No matter how you slice it, $300 for a 12-inch Android tablet from a major brand is quite competitive.

Software skin

I was pleasantly surprised to find that Lenovo's first-party Android skin has been completely overhauled. It's not amazing, but at least it's no longer an iPad ripoff.

Battery life

The large laptop-style body lets the A12 house a relatively huge 10,500mAh battery.

Body

The slim body panels are all aluminum.

THE NOT SO GOOD

Keyboard

There's no getting around this: the digital keyboard in this Yoga design is awful. It's worse than any on-screen keyboard, completely defeating the purpose of the laptop-style form factor.

Corners cut

Low-res screen. No watchband-style Yoga hinge. No stylus or digital pad functionality. No 5GHz Wi-Fi, for cryin' out loud. I get that this is a budget tablet, but it feels like something out of 2012.

Android 6.0

One of the big selling points of the A12 is that it can run multiple app windows on screen at once. Which, you know, Android 7.0 was doing six months ago. When it came out.

Ergonomics

Odd, completely unhelpful choices were made for the simple operation of this thing. A recessed power button in between two volume buttons? Ugh.

Design

The A12 is, basically, an Android-powered laptop. Technically it's a convertible, since the screen can fold back on itself and form a more conventional slate, but if what you want is a tablet without a giant and permanent keyboard-slash-kickstand attachment, there are easier ways to get it. And so this brings us to:

Bad idea #1: An Android-powered laptop.

→ Provided material
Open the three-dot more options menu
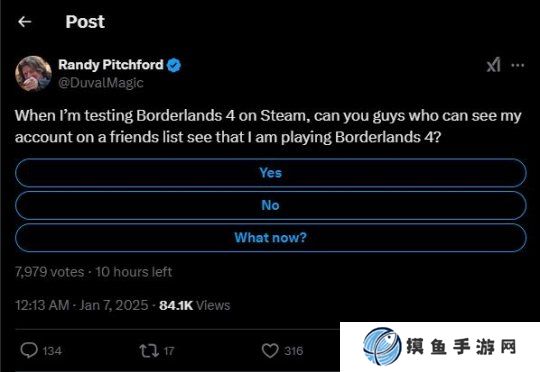 (518, 65)
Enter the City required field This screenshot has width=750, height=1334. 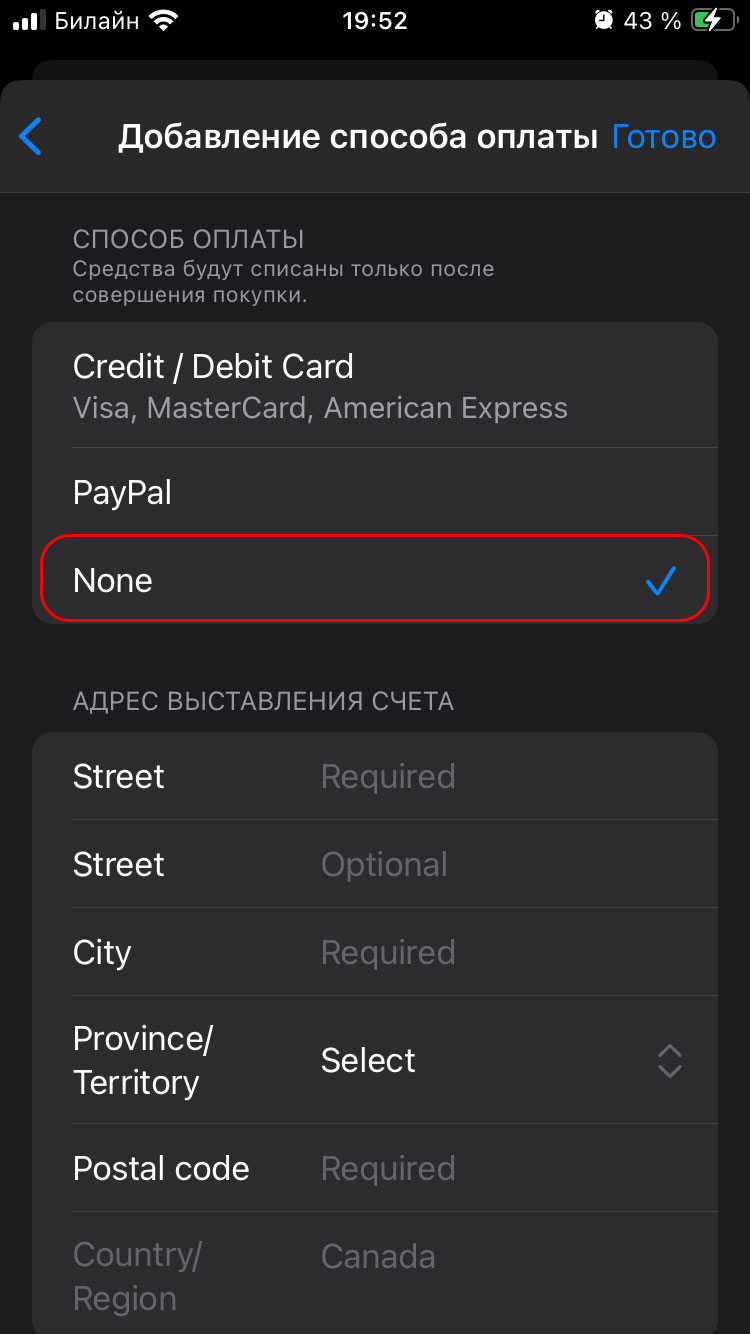(500, 953)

→ Requirements
From the tablet review, list every shortcoming given under the heading "Corners cut".

→ The result
- Low-res screen
- No watchband-style Yoga hinge
- No stylus or digital pad functionality
- No 5GHz Wi-Fi